Here we generate the parser class code again, but here we place it into an "as-is" Markdown cell:

parse-ebnf($ebnfCode, <CODE>, target => 'Raku::Class').head.tail;

class FP {
	method pDIGIT(@x) { alternatives(symbol('0'), symbol('1'), symbol('2'), symbol('3'), symbol('4'), symbol('5'), symbol('6'), symbol('7'), symbol('8'), symbol('9'))(@x) }
	method pNUMBER(@x) { apply(&{ $_.flat.join }, sequence({self.pDIGIT($_)}, many({self.pDIGIT($_)})))(@x) }
	method pTOP(@x) { {self.pNUMBER($_)}(@x) }
	has &.parser is rw = -> @x { self.pTOP(@x) };
}

Grammar

In this sub-section we generate code for Raku's built-in grammars.
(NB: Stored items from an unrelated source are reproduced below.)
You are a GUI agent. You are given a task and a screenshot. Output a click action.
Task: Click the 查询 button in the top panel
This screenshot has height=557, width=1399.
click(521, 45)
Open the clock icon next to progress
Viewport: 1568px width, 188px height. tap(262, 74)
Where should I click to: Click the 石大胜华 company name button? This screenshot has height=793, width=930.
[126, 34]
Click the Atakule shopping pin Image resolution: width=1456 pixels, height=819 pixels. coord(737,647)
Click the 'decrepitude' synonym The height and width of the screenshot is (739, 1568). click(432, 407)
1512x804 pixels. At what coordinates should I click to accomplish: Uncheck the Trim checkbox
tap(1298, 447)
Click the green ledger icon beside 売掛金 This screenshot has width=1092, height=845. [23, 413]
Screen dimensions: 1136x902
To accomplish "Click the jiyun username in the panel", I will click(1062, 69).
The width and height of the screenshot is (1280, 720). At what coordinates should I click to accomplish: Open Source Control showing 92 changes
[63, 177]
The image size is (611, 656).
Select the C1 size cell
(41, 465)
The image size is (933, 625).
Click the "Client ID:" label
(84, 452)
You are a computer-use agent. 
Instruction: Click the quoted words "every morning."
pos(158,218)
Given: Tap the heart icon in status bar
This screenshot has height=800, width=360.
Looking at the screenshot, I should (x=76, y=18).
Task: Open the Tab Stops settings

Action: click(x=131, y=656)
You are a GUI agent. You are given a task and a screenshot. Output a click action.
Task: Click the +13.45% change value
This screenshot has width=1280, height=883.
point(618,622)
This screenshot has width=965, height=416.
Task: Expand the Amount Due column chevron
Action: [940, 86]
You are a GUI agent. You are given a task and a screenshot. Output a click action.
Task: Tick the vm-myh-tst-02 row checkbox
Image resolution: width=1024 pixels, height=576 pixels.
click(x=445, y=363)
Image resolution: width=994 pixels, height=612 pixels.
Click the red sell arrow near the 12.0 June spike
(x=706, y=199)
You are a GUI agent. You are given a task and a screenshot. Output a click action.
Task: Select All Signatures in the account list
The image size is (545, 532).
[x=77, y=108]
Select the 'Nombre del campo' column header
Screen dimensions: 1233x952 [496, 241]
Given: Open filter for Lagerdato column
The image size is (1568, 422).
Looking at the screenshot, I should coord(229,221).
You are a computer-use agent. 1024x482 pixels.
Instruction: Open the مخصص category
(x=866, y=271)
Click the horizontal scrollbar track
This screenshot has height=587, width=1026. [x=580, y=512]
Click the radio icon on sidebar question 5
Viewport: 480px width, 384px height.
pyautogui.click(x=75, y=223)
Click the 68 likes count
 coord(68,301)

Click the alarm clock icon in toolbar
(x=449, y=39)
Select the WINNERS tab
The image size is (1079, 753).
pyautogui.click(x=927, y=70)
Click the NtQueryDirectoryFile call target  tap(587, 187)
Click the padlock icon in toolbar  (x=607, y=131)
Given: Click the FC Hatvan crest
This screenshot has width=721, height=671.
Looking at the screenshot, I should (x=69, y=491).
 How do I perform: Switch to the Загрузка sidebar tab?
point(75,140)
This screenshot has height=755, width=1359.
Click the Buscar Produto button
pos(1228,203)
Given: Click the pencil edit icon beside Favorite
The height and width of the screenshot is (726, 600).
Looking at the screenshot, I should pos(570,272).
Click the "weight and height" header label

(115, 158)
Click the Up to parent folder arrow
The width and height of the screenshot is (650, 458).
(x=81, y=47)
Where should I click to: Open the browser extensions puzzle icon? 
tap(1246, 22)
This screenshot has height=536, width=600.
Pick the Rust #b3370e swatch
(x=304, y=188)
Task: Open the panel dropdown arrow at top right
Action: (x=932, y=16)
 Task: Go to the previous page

Here we generate grammar class and place it into an "as-is" Markdown cell:

parse-ebnf($ebnfCode, <CODE>, target => 'Raku::Grammar', parser-name => 'MyFP').head.tail;

grammar MyFP {
	rule pDIGIT { '0' | '1' | '2' | '3' | '4' | '5' | '6' | '7' | '8' | '9' }
	rule pNUMBER { <pDIGIT> <pDIGIT>* }
	rule TOP { <pNUMBER> }
}

Here we generate the grammar code and evaluate it:

my $gr = parse-ebnf($ebnfCode, <EVAL>, target => 'Raku::Grammar', parser-name => 'MyGr');

# (MyGr)

Here we parse with the grammar:

$gr.parse('944'.comb);

# ｢9 4 4｣
#  pNUMBER => ｢9 4 4｣
#   pDIGIT => ｢9 ｣
#   pDIGIT => ｢4 ｣
#   pDIGIT => ｢4｣

Wolfram Language code

In this section we generate Wolfram Language (WL) parsers code. (WL is also known as "Mathematica".)

FunctionalParsers

In this sub-section generate code for the WL paclet "AntonAntonov/FunctionalParsers" (which corresponds to this Raku package "FunctionalParsers".)

Here we transform the EBNF code above to have WL function:

my $ebnfCodeWL = $ebnfCode.subst('$_.flat.join', 'StringJoin@*Flatten');

# <digit> = '0' | '1' | '2' | '3' | '4' | '5' | '6' | '7' | '8' | '9' ;
# <number> = <digit> , { <digit> } <@ &{ StringJoin@*Flatten } ;
# <top> = <number> ;

Here we generate WL code:

parse-ebnf($ebnfCodeWL, <CODE>, target => 'WL::Code').head.tail.subst(/';' \s* /,";\n"):g;

pDIGIT = ParseAlternativeComposition[ParseSymbol["0"], ParseSymbol["1"], ParseSymbol["2"], ParseSymbol["3"], ParseSymbol["4"], ParseSymbol["5"], ParseSymbol["6"], ParseSymbol["7"], ParseSymbol["8"], ParseSymbol["9"]];
pNUMBER = ParseApply[ StringJoin@*Flatten , ParseSequentialComposition[pDIGIT, ParseMany[pDIGIT]]];
pTOP = pNUMBER;

GrammarRules

In this sub-section we generate code for WL's built-in GrammarRules.

parse-ebnf($ebnfCodeWL, <CODE>, target => 'WL::Grammar').head.tail;

# GrammarRules[{"pTOP" -> "pNUMBER"}, {"pDIGIT" -> "0" | "1" | "2" | "3" | "4" | "5" | "6" | "7" | "8" | "9","pNUMBER" -> FixedOrder["pDIGIT", "pDIGIT"..] :>  StringJoin@*Flatten }]